In the circuit shown in figure three ideal sources have $\text{EMF}$, $E_1=1\text{V}$ and $E_2=2.5\text{V}$ and the resistances have the values $R_1=10\Omega$ and $R_2=20\Omega$. Find the potential differences $V_A-V_B$ between the plates $\text{A}$ and $\text{B}$ of the capacitor $\text{C}$ in steady state.

• A. $-0.5\text{V}$
• B. $-1\text{V}$
• C. $-1.5\text{V}$
• D. $-2\text{V}$

Answer 1

The correct option is A $-0.5\text{V}$

As we know that in steady state no current flows through the branch in which capacitor is connected, so in the given circuit current only flows in the outer loop as shown in figure.

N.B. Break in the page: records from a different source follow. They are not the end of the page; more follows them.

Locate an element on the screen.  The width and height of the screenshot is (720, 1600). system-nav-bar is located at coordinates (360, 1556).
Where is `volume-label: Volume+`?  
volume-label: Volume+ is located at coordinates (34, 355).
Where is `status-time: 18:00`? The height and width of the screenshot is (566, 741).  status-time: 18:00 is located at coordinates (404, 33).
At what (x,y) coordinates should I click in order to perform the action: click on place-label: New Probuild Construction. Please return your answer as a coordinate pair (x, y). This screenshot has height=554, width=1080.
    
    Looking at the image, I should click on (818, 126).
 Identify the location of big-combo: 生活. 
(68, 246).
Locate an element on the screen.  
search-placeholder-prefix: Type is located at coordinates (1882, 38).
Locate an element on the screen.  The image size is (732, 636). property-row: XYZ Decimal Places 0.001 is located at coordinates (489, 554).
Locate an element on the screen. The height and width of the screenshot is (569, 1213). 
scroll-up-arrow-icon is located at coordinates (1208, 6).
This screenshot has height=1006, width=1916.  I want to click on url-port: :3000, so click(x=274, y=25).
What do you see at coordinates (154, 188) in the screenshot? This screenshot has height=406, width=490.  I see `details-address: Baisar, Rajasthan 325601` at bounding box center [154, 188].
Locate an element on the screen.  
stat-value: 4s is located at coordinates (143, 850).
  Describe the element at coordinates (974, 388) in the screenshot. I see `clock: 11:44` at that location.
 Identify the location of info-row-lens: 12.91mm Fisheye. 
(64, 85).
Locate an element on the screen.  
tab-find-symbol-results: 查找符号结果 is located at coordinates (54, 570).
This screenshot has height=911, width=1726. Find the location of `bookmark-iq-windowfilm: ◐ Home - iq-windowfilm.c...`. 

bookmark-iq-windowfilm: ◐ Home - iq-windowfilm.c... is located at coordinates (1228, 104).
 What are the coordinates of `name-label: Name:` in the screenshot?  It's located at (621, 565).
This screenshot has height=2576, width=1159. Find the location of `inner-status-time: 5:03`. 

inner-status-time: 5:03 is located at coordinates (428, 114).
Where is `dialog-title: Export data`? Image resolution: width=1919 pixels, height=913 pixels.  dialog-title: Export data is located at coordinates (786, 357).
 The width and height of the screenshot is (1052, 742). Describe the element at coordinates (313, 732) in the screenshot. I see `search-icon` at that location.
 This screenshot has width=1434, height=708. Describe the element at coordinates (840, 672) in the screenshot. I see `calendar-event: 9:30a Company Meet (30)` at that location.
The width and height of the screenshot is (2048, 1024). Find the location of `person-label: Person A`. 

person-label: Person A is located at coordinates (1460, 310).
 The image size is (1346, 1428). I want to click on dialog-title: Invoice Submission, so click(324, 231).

Writing $KVL$ equation for the outer loop $\text{POMLKNP}$ gives,

$20i+10i=2.5-1.0$

$\Rightarrow 30i=1.5$

$\Rightarrow i=\frac{1.5}{30}=0.05\text{A}$

Writing equation of potential drop from capacitor terminal $A$ to $B$ for the loop $\text{NMOPN}$ gives,

$V_B+20i-2.5+1=V_A$

$\Rightarrow V_B-V_A=1.5-20i$

$\Rightarrow V_B-V_A=1.5-20\times 0.05$

$\Rightarrow V_B-V_A=0.5\text{V}$

$\therefore V_A-V_B=-0.5\text{V}$

Hence, option $\left(a\right)$ is correct answer.